§ **Data listing**:
──────
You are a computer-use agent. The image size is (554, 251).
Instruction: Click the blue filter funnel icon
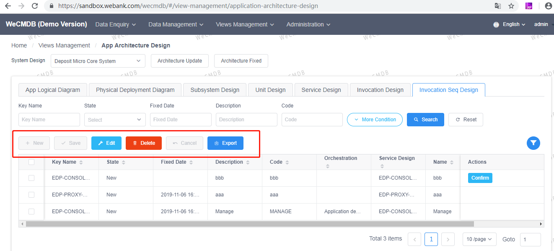pyautogui.click(x=533, y=143)
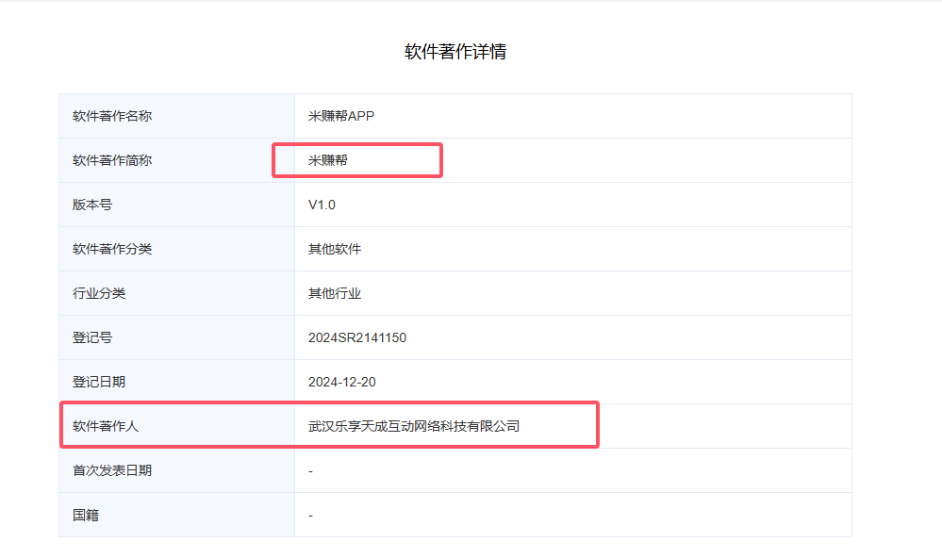Open 武汉乐享天成互动网络科技有限公司 company name
This screenshot has height=558, width=942.
point(414,426)
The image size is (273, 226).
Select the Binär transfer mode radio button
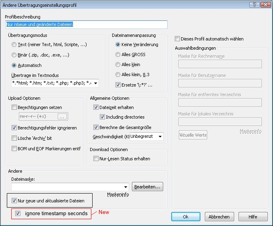[14, 55]
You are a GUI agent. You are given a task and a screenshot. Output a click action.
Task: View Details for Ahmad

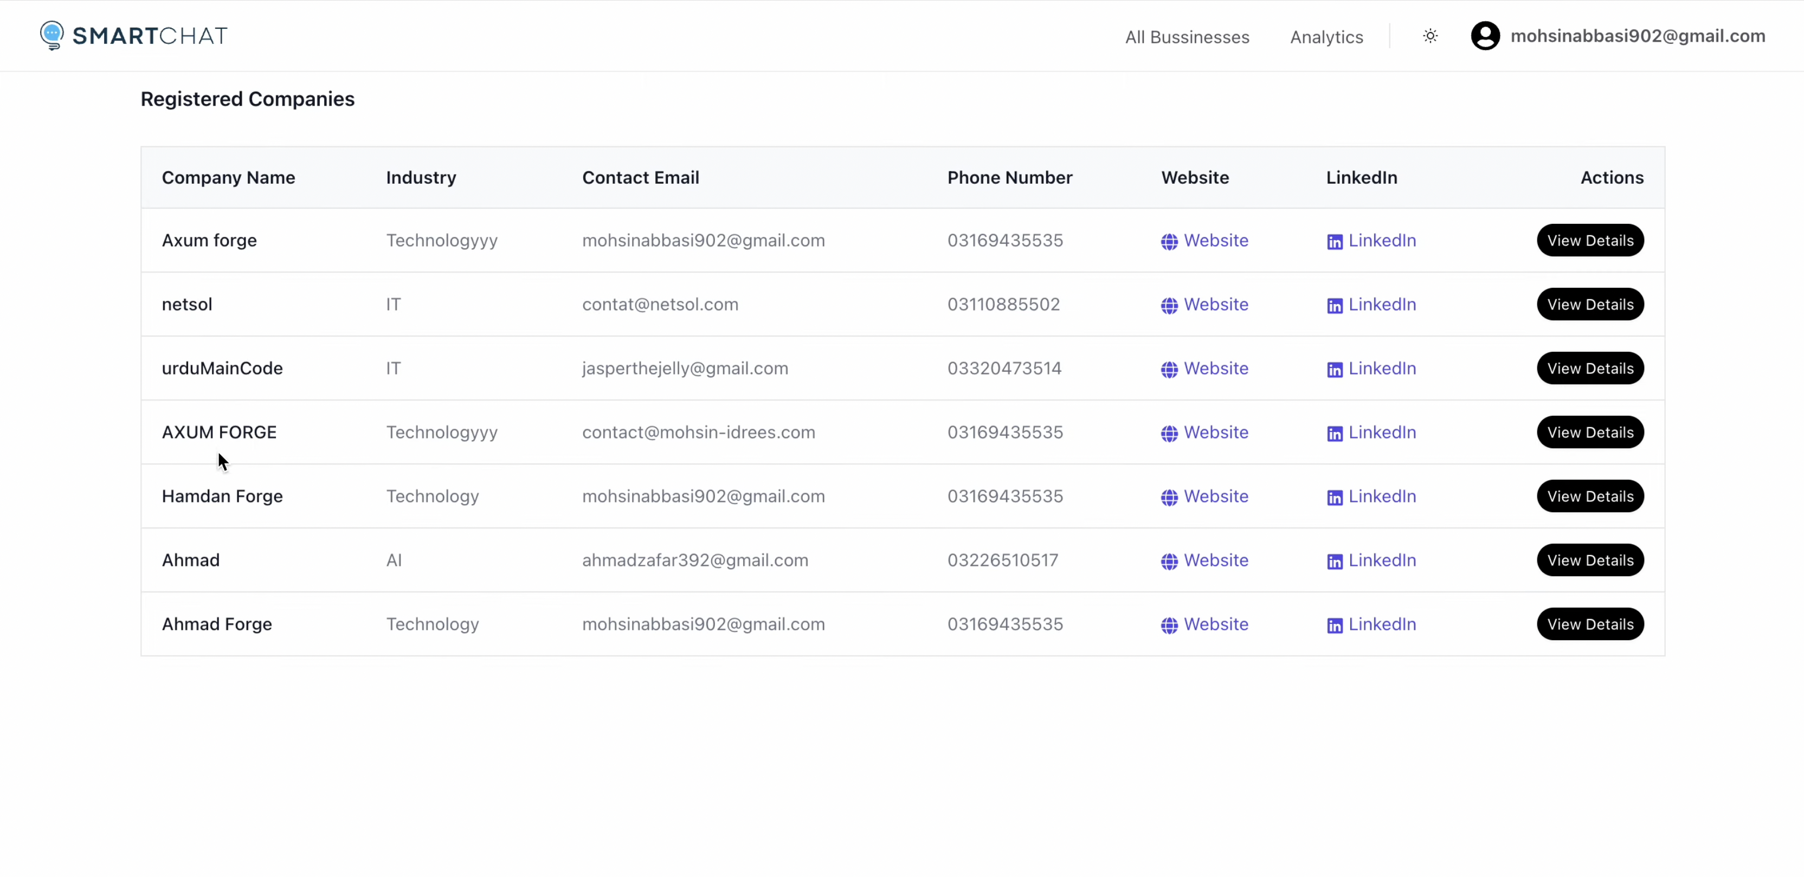click(1590, 560)
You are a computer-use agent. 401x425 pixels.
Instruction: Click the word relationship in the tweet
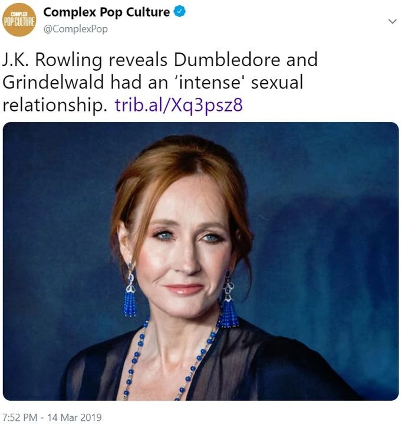[x=55, y=105]
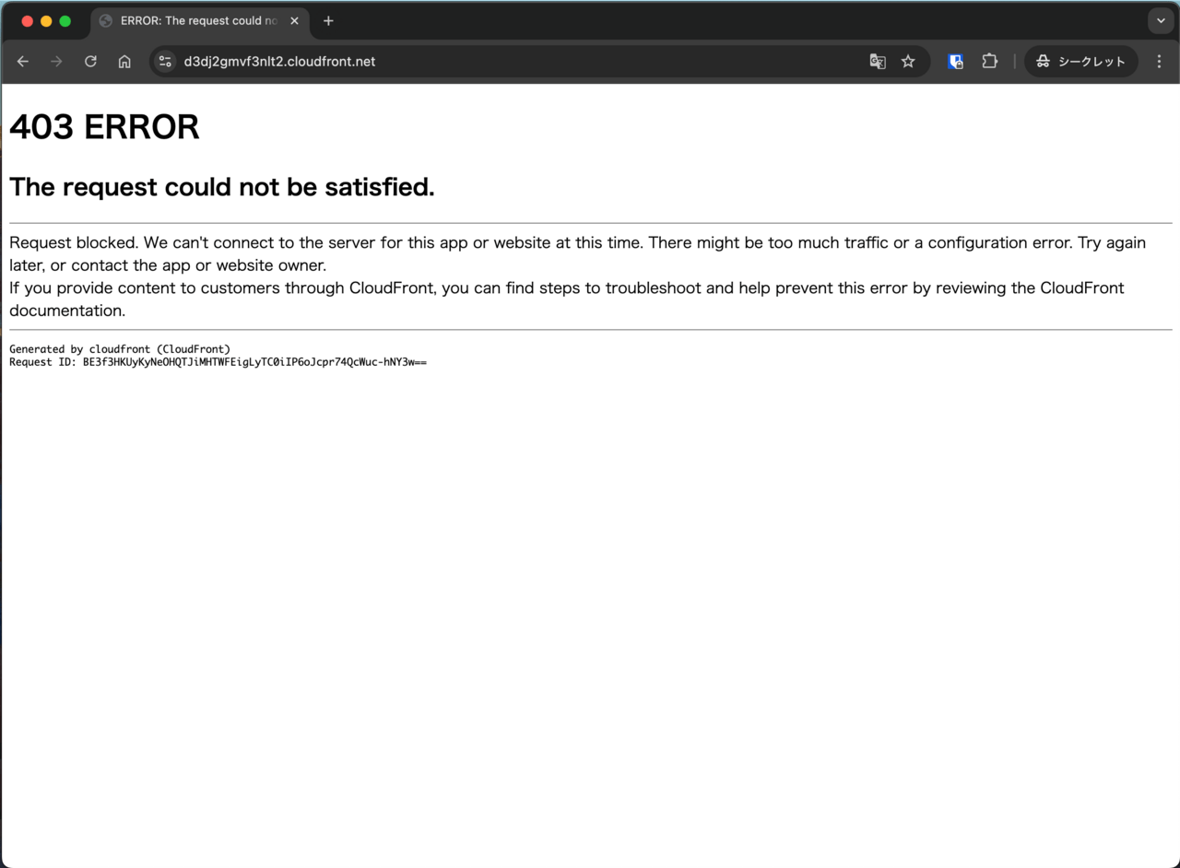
──────
§ **Set exercise**:
Retype all of the items above line for line, with no changes. Leave the pictures out of your copy.

§ **Output for this task**:
You are a computer-use agent. The image size is (554, 251).
Instruction: Click the blue filter funnel icon
pyautogui.click(x=533, y=143)
Open 武汉乐享天成互动网络科技有限公司 company name
This screenshot has height=558, width=942.
point(414,426)
The image size is (273, 226).
Select the Binär transfer mode radio button
[14, 55]
You are a GUI agent. You are given a task and a screenshot. Output a click action.
Task: View Details for Ahmad

click(1590, 560)
You are a computer-use agent. 401x425 pixels.
Instruction: Click the word relationship in the tweet
[x=55, y=105]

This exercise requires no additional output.